◆ Exercise ◆
In the records below, find the lines that include "computer" and copy each.

============================================================

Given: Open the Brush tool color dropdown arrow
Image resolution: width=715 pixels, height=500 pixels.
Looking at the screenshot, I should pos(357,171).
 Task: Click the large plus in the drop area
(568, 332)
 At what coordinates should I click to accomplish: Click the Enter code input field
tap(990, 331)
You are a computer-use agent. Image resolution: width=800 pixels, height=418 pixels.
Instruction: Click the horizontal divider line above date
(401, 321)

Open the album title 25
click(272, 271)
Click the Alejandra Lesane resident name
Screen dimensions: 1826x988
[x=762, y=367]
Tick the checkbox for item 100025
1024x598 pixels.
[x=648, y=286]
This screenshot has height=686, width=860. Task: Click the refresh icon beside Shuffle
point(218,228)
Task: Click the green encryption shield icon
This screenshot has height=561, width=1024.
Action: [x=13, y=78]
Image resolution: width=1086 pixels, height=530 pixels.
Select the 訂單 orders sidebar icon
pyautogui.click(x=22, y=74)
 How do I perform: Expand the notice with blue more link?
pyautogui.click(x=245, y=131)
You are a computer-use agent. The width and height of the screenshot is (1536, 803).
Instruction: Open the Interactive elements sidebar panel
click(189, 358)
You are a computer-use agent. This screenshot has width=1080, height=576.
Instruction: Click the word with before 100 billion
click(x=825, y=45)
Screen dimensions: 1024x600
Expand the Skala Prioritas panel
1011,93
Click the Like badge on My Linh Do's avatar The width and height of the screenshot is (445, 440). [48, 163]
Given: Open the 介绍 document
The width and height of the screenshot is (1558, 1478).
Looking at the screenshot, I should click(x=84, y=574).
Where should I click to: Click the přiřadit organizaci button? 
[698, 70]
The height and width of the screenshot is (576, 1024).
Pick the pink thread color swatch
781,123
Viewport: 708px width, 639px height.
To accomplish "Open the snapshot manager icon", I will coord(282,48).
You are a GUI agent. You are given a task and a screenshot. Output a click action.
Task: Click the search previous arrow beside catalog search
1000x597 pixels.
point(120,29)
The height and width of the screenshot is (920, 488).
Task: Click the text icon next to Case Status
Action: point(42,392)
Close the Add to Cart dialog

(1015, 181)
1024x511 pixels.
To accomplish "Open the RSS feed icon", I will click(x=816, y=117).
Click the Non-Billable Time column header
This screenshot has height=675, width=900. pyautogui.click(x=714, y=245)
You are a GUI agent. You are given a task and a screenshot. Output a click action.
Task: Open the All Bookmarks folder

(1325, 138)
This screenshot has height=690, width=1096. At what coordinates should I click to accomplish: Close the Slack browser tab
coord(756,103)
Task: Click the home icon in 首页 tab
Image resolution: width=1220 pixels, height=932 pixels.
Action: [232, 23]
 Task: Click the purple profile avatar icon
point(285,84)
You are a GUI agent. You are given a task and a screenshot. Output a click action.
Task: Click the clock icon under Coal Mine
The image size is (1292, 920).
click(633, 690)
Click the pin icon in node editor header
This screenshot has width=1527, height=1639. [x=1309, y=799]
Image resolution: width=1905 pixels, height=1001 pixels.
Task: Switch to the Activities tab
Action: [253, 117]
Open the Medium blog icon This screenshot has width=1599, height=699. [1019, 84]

============================================================

◆ Written solution ◆
You are a computer-use agent. Image resolution: width=800 pixels, height=418 pixels.
You are a computer-use agent. The width and height of the screenshot is (1536, 803).
You are a computer-use agent. This screenshot has width=1080, height=576.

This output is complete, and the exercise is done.